What you should do:
Transcribe word for word the lines below from the line with "[button] (24, 80)" through the line with "Hjem (22, 72)", ends included.

Stored data:
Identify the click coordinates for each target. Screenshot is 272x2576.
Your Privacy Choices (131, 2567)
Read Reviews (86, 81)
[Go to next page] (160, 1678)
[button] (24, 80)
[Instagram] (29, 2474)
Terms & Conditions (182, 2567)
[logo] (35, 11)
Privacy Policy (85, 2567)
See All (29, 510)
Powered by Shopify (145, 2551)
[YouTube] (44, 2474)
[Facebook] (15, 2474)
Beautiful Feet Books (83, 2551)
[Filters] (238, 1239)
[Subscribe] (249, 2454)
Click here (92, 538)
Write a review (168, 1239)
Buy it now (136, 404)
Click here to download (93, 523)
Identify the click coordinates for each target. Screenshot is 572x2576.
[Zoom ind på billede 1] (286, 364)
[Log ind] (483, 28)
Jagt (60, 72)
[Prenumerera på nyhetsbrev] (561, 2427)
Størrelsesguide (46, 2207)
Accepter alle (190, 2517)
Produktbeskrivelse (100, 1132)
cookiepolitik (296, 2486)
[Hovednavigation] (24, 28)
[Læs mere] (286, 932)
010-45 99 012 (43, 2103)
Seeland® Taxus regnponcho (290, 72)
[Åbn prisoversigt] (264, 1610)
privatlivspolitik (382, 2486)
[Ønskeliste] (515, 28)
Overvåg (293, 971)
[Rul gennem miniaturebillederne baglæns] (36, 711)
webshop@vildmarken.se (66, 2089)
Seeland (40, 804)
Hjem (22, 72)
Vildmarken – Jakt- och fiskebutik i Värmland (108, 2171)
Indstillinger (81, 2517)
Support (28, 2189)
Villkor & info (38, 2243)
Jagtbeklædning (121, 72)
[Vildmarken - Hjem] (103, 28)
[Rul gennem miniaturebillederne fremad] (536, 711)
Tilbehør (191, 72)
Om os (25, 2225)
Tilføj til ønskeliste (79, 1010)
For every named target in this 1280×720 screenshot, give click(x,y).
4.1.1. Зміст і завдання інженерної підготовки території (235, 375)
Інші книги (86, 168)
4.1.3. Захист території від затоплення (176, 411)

Output for this exercise:
[button] (24, 80)
[Instagram] (29, 2474)
Terms & Conditions (182, 2567)
[logo] (35, 11)
Privacy Policy (85, 2567)
See All (29, 510)
Powered by Shopify (145, 2551)
[YouTube] (44, 2474)
[Facebook] (15, 2474)
Beautiful Feet Books (83, 2551)
[Filters] (238, 1239)
[Subscribe] (249, 2454)
Click here (92, 538)
Write a review (168, 1239)
Buy it now (136, 404)
Click here to download (93, 523)
Identify the click coordinates for each target. Screenshot is 572x2576.
[Zoom ind på billede 1] (286, 364)
[Log ind] (483, 28)
Jagt (60, 72)
[Prenumerera på nyhetsbrev] (561, 2427)
Størrelsesguide (46, 2207)
Accepter alle (190, 2517)
Produktbeskrivelse (100, 1132)
cookiepolitik (296, 2486)
[Hovednavigation] (24, 28)
[Læs mere] (286, 932)
010-45 99 012 (43, 2103)
Seeland® Taxus regnponcho (290, 72)
[Åbn prisoversigt] (264, 1610)
privatlivspolitik (382, 2486)
[Ønskeliste] (515, 28)
Overvåg (293, 971)
[Rul gennem miniaturebillederne baglæns] (36, 711)
webshop@vildmarken.se (66, 2089)
Seeland (40, 804)
Hjem (22, 72)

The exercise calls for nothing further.